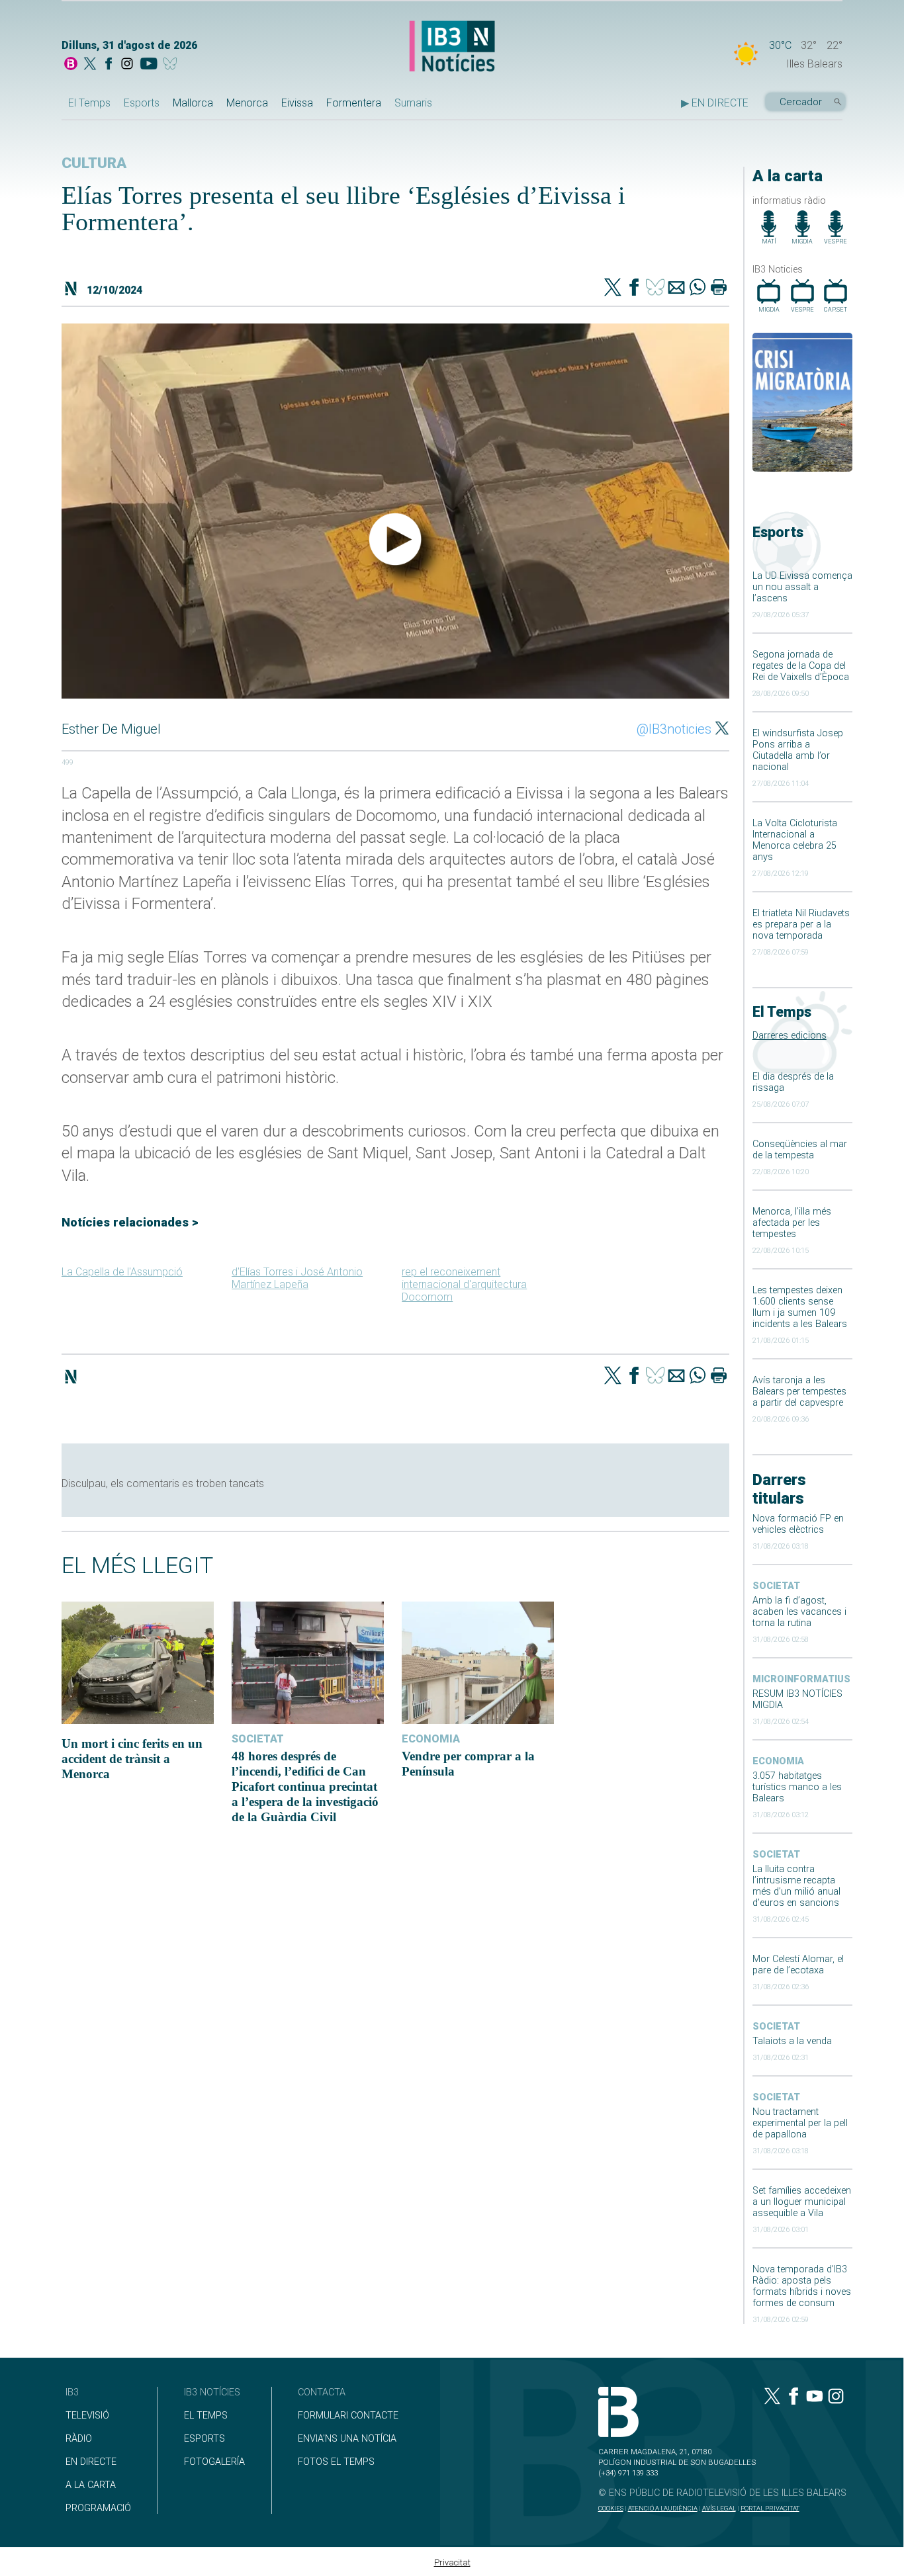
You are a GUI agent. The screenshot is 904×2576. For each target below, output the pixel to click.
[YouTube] (149, 65)
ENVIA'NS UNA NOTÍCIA (347, 2438)
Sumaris (413, 103)
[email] (676, 288)
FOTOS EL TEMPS (336, 2462)
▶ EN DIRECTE (714, 103)
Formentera (353, 103)
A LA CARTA (91, 2485)
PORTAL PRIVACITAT (770, 2508)
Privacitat (452, 2562)
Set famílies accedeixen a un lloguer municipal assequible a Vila (801, 2202)
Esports (141, 103)
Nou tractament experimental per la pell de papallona (800, 2123)
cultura (94, 163)
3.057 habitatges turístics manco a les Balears (797, 1787)
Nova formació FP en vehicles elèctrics (798, 1524)
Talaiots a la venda (792, 2041)
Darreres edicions (789, 1035)
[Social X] (90, 65)
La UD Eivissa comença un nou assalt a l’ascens (802, 587)
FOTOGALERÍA (214, 2462)
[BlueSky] (172, 65)
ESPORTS (204, 2438)
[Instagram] (127, 65)
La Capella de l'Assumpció (122, 1272)
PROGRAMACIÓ (98, 2508)
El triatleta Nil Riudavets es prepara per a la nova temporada (801, 924)
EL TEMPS (206, 2415)
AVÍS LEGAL (719, 2508)
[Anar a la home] (70, 65)
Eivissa (297, 103)
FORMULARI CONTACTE (348, 2415)
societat (776, 1586)
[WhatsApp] (697, 288)
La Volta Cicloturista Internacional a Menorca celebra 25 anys (794, 840)
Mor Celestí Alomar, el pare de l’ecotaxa (798, 1964)
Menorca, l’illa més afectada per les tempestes (791, 1223)
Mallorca (193, 103)
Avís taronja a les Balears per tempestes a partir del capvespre (799, 1391)
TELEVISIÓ (87, 2415)
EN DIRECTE (91, 2462)
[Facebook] (108, 65)
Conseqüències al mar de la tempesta (799, 1149)
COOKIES (610, 2508)
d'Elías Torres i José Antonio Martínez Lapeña (297, 1278)
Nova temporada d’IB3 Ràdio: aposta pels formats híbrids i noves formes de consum (801, 2286)
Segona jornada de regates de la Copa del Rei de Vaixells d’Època (800, 666)
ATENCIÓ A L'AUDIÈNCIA (663, 2508)
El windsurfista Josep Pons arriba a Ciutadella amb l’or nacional (797, 750)
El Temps (89, 103)
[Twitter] (613, 288)
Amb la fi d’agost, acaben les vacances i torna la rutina (799, 1612)
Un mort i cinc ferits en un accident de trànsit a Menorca (132, 1759)
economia (778, 1761)
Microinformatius (801, 1679)
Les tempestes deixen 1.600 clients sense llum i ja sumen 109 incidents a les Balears (799, 1307)
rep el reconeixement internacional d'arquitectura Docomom (464, 1284)
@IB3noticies (674, 729)
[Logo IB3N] (452, 47)
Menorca (247, 103)
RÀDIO (79, 2438)
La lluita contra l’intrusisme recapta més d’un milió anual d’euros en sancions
• • • •
● **Prompt**: All lines from the one containing "EN DIRECTE (91, 2462)" to the end of the records are to be duplicated exactly, and no other lines are to be given.

● **Answer section**:
EN DIRECTE (91, 2462)
[Facebook] (108, 65)
Conseqüències al mar de la tempesta (799, 1149)
COOKIES (610, 2508)
d'Elías Torres i José Antonio Martínez Lapeña (297, 1278)
Nova temporada d’IB3 Ràdio: aposta pels formats híbrids i noves formes de consum (801, 2286)
Segona jornada de regates de la Copa del Rei de Vaixells d’Època (800, 666)
ATENCIÓ A L'AUDIÈNCIA (663, 2508)
El windsurfista Josep Pons arriba a Ciutadella amb l’or nacional (797, 750)
El Temps (89, 103)
[Twitter] (613, 288)
Amb la fi d’agost, acaben les vacances i torna la rutina (799, 1612)
Un mort i cinc ferits en un accident de trànsit a Menorca (132, 1759)
economia (778, 1761)
Microinformatius (801, 1679)
Les tempestes deixen 1.600 clients sense llum i ja sumen 109 incidents a les Balears (799, 1307)
rep el reconeixement internacional d'arquitectura Docomom (464, 1284)
@IB3noticies (674, 729)
[Logo IB3N] (452, 47)
Menorca (247, 103)
RÀDIO (79, 2438)
La lluita contra l’intrusisme recapta més d’un milió anual d’euros en sancions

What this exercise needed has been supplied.